課題 1:
国立代々木競技場第一体育館についての本文のうち、「1964年当時は、あんな感じでこの建物を世界中が見つめていたわけです。」から「この屋根には「和」のイメージが投影されています。」までを一字一句そのまま書き写す。
======== 本文抜粋
国立代々木競技場
第一体育館





東京オリンピックという一大国家イベントの舞台として建設されたこの建物
当然ながら、期間中は世界中がこの建物に注目するわけです。
北京オリンピックでも、連日「鳥の巣」が大映しでしたね。
1964年当時は、あんな感じでこの建物を世界中が見つめていたわけです。
日本の復活を世界にアピールする、又とないチャンスでした。

ここで丹下先生は、このモダンな建物の中に「和」を忍ばせたのです。
それもあからさまにではなく、極めて日本的な手法「見立て」を使って
世界中を魅了した「ジャパニーズ・モダン」の世界を作り上げたのです。





さてこの屋根
この屋根には「和」のイメージが投影されています。
ケーブルの描く「懸垂曲線」は、ちょうど上に反り返るような感じになります。
「上に反り返る屋根」というのは西洋の建築にはほとんどないんですね。
それがあるのが・・・日本のお寺です。
この屋根の形は純粋に構造的・機能的な理由から来ていますが
その形を丹下先生は日本の寺社建築に「見立てた」わけです。
無理に形を変えてお寺っぽくするのではなく
「あ、そういえばこの形、お寺の屋根に見えない?」というイメージから
ほんのわずかな味付けでお寺に「見立て」ているのです。

「見立て」は日本の伝統的な表現手法。
たとえば落語家は、扇子と手ぬぐいであらゆる「見立て」をやってのけます。
扇子は扇子そのものなのに、口元でズズーッとやると「そば」
腰から引き抜くと「刀」になります。扇子は扇子のままなのに。
「日本の芸術は暗示的である」といわれるのも、こういうところから来ているのでしょう。





たとえばこちら
背骨のケーブルを支える塔のてっぺんのデザイン。
コンクリート打ちっぱなしでシンプルな造形ですが
これもあるものに見立てています。
================
課題 2:
レコードのうち、「539x360 pixels. Task: Tap the Living」を含む行から「(x=216, y=206)」を含む行まで（両端を含む）だけを、空行を除いて「行番号」と「内容」の2列のMarkdown表にしてください。
======== 抽出レコード
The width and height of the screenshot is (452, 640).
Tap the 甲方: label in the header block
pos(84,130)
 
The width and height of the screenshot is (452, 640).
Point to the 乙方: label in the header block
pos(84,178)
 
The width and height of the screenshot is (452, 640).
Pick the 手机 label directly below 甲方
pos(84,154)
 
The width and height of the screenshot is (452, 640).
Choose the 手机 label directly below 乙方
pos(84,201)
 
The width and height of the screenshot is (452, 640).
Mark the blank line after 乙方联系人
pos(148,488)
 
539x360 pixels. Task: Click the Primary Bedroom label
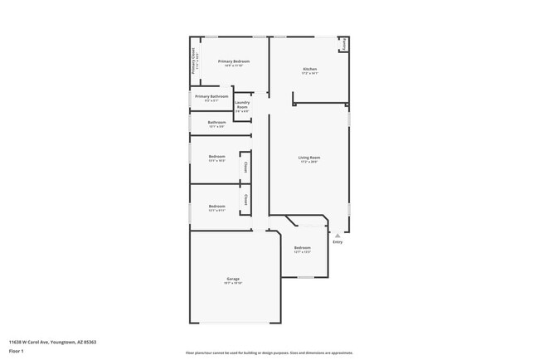(x=234, y=61)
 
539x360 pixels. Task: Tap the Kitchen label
(x=309, y=69)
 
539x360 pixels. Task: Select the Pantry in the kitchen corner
(x=345, y=45)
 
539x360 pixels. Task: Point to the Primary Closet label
(x=194, y=62)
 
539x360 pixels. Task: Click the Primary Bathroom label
(x=211, y=96)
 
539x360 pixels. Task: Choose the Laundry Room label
(x=242, y=105)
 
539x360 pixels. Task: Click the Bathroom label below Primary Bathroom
(x=216, y=122)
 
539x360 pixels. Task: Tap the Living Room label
(x=309, y=158)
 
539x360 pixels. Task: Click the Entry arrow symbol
(x=337, y=236)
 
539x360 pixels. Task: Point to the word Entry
(x=337, y=242)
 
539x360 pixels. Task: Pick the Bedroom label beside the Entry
(x=302, y=247)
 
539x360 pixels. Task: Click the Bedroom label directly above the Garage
(x=216, y=206)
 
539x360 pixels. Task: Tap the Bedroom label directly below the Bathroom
(x=216, y=157)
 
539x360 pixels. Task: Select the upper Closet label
(x=245, y=167)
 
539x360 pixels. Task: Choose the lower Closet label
(x=245, y=200)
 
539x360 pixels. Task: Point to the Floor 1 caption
(x=16, y=351)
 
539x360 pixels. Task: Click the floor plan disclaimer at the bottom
(x=269, y=353)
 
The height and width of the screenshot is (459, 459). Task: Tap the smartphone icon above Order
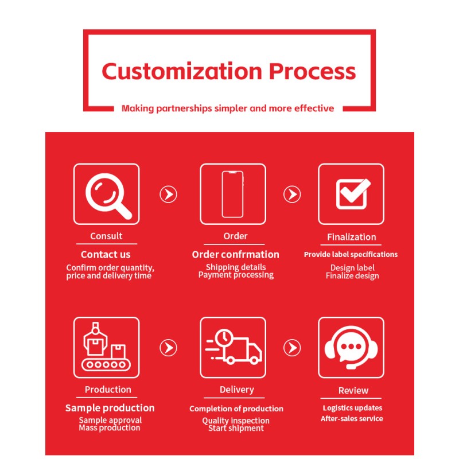233,194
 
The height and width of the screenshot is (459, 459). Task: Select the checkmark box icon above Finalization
353,194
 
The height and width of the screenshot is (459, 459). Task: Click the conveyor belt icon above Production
106,347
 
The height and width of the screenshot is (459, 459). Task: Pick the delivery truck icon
234,347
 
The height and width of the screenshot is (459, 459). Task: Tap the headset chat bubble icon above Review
351,348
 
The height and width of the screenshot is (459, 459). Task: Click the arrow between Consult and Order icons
168,194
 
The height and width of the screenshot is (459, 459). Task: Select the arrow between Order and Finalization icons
292,194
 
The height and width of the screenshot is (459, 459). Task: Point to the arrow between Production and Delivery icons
168,348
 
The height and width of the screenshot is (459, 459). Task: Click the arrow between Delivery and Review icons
292,348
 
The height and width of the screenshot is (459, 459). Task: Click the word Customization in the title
182,71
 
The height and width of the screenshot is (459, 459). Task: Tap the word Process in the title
312,71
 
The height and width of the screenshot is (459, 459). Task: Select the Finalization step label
351,237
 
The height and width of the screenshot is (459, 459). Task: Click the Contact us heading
106,254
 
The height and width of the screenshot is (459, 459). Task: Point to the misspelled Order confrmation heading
236,254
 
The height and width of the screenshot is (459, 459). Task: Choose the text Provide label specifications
351,254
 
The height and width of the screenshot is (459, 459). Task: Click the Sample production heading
110,408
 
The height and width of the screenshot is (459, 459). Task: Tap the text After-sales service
352,419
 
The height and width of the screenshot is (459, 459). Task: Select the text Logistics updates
352,408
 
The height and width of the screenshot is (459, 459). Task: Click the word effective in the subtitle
================
出力 1:
1964年当時は、あんな感じでこの建物を世界中が見つめていたわけです。
日本の復活を世界にアピールする、又とないチャンスでした。

ここで丹下先生は、このモダンな建物の中に「和」を忍ばせたのです。
それもあからさまにではなく、極めて日本的な手法「見立て」を使って
世界中を魅了した「ジャパニーズ・モダン」の世界を作り上げたのです。





さてこの屋根
この屋根には「和」のイメージが投影されています。

出力 2:
| 行番号 | 内容 |
|---|---|
| 1 | 539x360 pixels. Task: Tap the Living Room label |
| 2 | (x=309, y=158) |
| 3 | 539x360 pixels. Task: Click the Entry arrow symbol |
| 4 | (x=337, y=236) |
| 5 | 539x360 pixels. Task: Point to the word Entry |
| 6 | (x=337, y=242) |
| 7 | 539x360 pixels. Task: Pick the Bedroom label beside the Entry |
| 8 | (x=302, y=247) |
| 9 | 539x360 pixels. Task: Click the Bedroom label directly above the Garage |
| 10 | (x=216, y=206) |